**SOURCE EXTRACT:**
============

Takeaway: As a result of the changes announced by the IRS to its determination letter program, plan sponsors should no longer submit an application for a determination letter for an individually-designed plan, unless it is for the plan’s initial qualification, the plan’s termination, or the “on-cycle” submission for a Cycle E or Cycle A plan. In addition, sponsors of individually-designed plans may want to consider moving the plan to a pre-approved plan, especially since the IRS recently began allowing certain defined benefit pension plans and employee stock ownership plans to be adopted in the form of a pre-approved plan.
On April 20, 2015, the EEOC issued a notice of proposed revisions to its regulations under the Americans with Disabilities Act concerning employer wellness programs. The new regulations will not become effective until after the notice period ends on June 19, 2015, and a final rule is published. In the meantime, here’s what employers should know about the EEOC’s proposed rules for wellness programs:
- Wellness programs must be reasonably designed to promote health and prevent disease. The proposed regulations explained that a program satisfies this standard “if it has a reasonable chance of improving the health of, or preventing disease in, participating employees, and it is not overly burdensome, is not a subterfuge for violating the ADA or other laws prohibiting employment discrimination, and is not highly suspect in the method chosen to promote health or prevent disease.”
- Wellness programs must be voluntary. An employer may not require employees to participate in a wellness program, nor may an employer deny health insurance coverage or other benefits to employees for refusing to participate, except as part of an authorized, limited incentive that complies with the proposed regulations.
- Wellness incentives must be limited. The proposed regulations state that an incentive, whether in the form of a reward or a penalty, so long as the “maximum allowable incentive available under the program . . . does not exceed 30 percent of the total cost of employee-only coverage.” For example, if the total cost of coverage paid by both the employer and employee for self-only coverage is $5,000, the maximum incentive for an employee under that plan must be $1,500.
- Medical information must be kept confidential. Medical information obtained through a wellness program must be maintained as confidential, except as authorized by the ADA or as may be necessary to administer the health plan.
- Employers must offer reasonable accommodations for wellness programs. Absent undue hardship, employers are required to provide reasonable accommodations to enable disabled employees to enjoy equal benefits and privileges of employment, including participation in wellness programs. This includes reasonable accommodations that may be necessary to enable employees with disabilities to earn whatever financial incentive an employer wellness program offers.
Takeaway: Employers who offer wellness programs should review the EEOC’s notice of proposed rulemaking and provide comments on it before June 19, 2015, if they wish to do so. Because the proposed rules will likely be similar, if not identical, to the final rule that eventually will take effect, employers should also review their wellness programs to determine whether any changes may be necessary.

============

**SUPPLIED DATA:**
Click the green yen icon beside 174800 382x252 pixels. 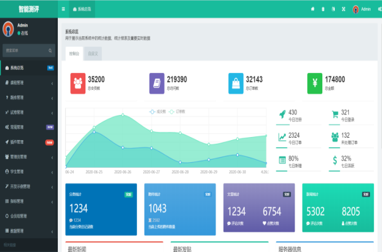click(315, 83)
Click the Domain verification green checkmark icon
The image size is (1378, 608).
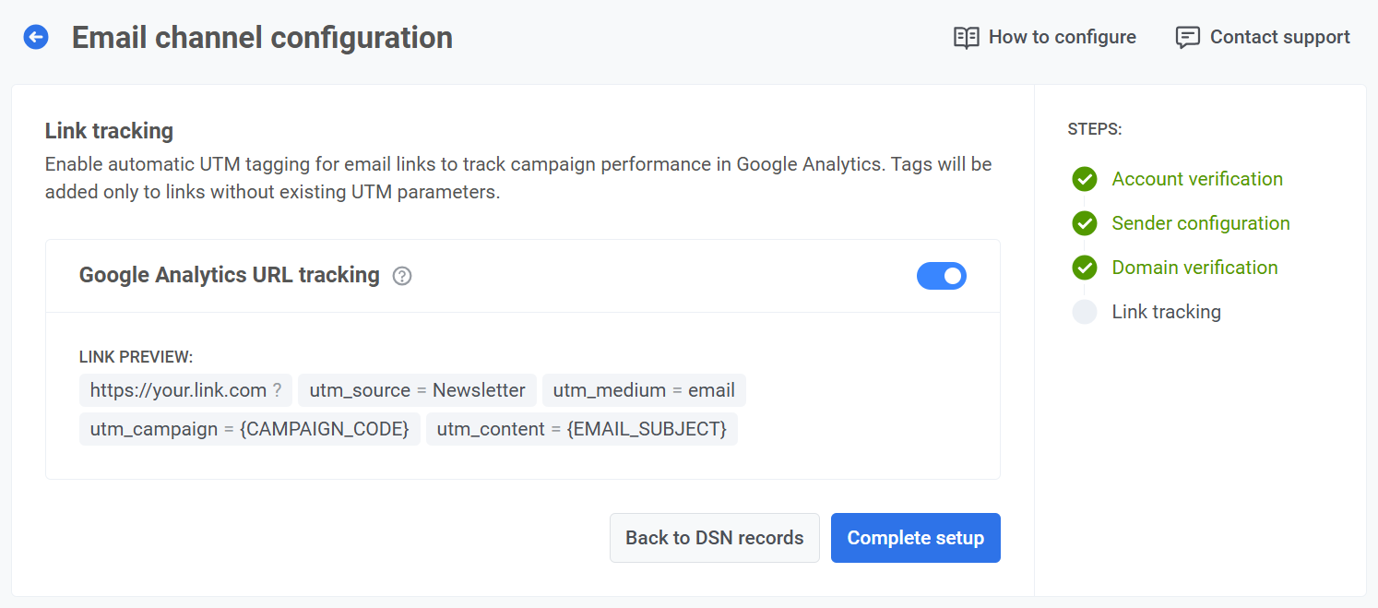click(x=1085, y=268)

============

**STUDY QUESTIONS:**
(a) In the benefits text, when does the notice period for the EEOC's proposed wellness program rules end?
(b) Reproduce word for word the part of the benefits text from "- Wellness programs must be voluntary." to "must be $1,500.".

**ANSWER SECTION:**
(a) June 19, 2015

(b)
- Wellness programs must be voluntary. An employer may not require employees to participate in a wellness program, nor may an employer deny health insurance coverage or other benefits to employees for refusing to participate, except as part of an authorized, limited incentive that complies with the proposed regulations.
- Wellness incentives must be limited. The proposed regulations state that an incentive, whether in the form of a reward or a penalty, so long as the “maximum allowable incentive available under the program . . . does not exceed 30 percent of the total cost of employee-only coverage.” For example, if the total cost of coverage paid by both the employer and employee for self-only coverage is $5,000, the maximum incentive for an employee under that plan must be $1,500.